Fetty's Damian Ettish brings faraway flavor to Columbus

Chris Gaitten
cgaitten@columbusmonthly.com
Fetty's Street Food owner Damian Ettish, holding Boerewors Bites

South African cuisine is comfort food for Damian Ettish, the owner and chef of Fetty’s Street Food. It’s international in scope—influenced by Indian, Chinese, American and European cooking, Ettish says—but downhome in approach. He describes meals held around a big table in his native Cape Town, with everyone grabbing bits of this and that from communal platters. The gastronomy leans heavily toward baked dishes and barbecue, called braai, cooked with wood or charcoal to lend smoky flavor. Ironically, it took an intercontinental move for Ettish to begin serving some of this South African food himself.

A little over a year ago, he relocated to Columbus to be with his girlfriend, now his wife, whose family ran a Thai restaurant in Central Ohio for 30 years. Ettish had already been operating Fetty’s food truck in Cape Town for more than two years, but the menu didn’t have South African staples because they were ubiquitous there. His truck mostly featured Southeast Asian and Thai food—he learned to cook it before he met his wife’s family, though their influence certainly hasn’t hurt—but now he’s also able to offer Columbus patrons a taste of his homeland, like the Boerewors Bites he adapted from a traditional farmer’s sausage. That recipe is among many local favorites in the forthcoming “Best of Trailer Food Diaries Cookbook,” out Aug. 15, and it’s also included in the August issue of Columbus Monthly.

Here, Ettish provides deeper insights into the experience of serving his style of comfort food to an unfamiliar audience and spanning a culinary divide in his new home.

On his preferred utensils, or lack thereof: “I like it when people use their hands to eat my food, but not everything is handhelds. And you can’t exactly eat curries and stuff with your hands, especially in America. People are a bit scared to do that.”

On locals’ hesitation to try his fare: “Often on the truck I get people glancing over at the menu, and then they’ll walk away because they know that there’s an option up the road which they’re familiar with. And then they see things like bunny chow, and they go, ‘What is that?’ … They walk away, and I get a little disheartened, but when they do try it, they inevitably come back because they know that it is going to be good thereafter. So I’ve learnt to not worry as much about people walking away at first glance, but it would be nice if people were more familiar with the cuisine and with the food and with the fact that it’s going to be good and tasty.”
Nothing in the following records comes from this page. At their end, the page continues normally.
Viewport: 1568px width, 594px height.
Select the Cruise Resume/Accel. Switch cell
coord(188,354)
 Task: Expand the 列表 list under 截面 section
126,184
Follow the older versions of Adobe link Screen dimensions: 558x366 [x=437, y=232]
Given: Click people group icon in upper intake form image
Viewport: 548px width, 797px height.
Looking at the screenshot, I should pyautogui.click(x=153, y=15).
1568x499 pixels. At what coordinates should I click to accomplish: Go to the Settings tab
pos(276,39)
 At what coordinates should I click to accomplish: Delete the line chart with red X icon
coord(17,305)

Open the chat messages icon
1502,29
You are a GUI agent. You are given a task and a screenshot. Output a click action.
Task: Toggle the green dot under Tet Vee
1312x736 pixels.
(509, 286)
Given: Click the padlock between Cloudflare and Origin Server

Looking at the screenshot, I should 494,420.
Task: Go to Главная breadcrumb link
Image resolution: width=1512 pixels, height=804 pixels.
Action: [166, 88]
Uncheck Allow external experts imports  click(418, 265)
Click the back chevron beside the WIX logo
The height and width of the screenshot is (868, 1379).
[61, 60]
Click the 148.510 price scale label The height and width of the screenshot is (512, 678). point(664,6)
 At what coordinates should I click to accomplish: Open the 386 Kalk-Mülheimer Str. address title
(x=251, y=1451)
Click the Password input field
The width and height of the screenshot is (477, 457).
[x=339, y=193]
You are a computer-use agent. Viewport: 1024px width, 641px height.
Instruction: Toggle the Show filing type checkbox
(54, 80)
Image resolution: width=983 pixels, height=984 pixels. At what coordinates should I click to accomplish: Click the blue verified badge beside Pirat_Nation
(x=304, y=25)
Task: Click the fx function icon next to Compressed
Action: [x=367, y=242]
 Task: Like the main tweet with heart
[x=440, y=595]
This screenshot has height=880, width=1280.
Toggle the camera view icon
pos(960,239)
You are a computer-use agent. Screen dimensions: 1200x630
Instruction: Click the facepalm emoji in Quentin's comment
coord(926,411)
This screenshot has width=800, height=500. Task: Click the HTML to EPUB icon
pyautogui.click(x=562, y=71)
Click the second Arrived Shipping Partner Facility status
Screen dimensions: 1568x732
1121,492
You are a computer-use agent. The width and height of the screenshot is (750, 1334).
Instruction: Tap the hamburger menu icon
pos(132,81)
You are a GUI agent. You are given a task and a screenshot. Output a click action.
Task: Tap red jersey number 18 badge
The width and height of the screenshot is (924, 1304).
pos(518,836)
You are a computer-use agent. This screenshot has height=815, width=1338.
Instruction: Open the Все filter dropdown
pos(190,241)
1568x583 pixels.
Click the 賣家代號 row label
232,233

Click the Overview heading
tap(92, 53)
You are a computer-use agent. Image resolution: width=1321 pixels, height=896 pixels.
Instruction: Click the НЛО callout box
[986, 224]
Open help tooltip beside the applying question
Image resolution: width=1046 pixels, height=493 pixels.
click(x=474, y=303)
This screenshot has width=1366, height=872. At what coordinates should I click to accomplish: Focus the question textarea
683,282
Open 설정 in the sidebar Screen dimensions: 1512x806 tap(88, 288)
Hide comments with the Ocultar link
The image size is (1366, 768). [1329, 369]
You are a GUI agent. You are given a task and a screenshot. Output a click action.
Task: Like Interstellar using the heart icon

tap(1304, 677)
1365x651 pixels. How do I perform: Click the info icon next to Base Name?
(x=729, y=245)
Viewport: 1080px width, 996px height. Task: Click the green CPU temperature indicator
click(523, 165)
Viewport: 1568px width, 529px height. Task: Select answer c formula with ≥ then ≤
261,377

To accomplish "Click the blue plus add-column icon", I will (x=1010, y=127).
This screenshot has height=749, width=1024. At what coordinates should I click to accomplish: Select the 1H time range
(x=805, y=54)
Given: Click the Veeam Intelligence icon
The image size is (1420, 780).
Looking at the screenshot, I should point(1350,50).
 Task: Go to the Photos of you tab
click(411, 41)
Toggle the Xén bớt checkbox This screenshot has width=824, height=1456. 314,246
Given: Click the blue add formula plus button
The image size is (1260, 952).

On bunny chow, a customary dish of chicken curry in hollowed-out bread: “You find that everywhere in South Africa, and obviously you’ll just be another number if you had to [serve] it there. Whereas over here, no one else does it, so it’s exciting that I can offer it. And it’s really exciting that people enjoy it. It’s actually my best-selling menu item at the moment.”

On using traditional preparations: “I try and stay as authentic as I can just because that’s how I’ve learnt to cook it and I prefer serving it that way. … Everything is done from scratch and as authentically as possible just to keep it, keep it there. I don’t want to lose track of where I am and where I want to go to, you know?”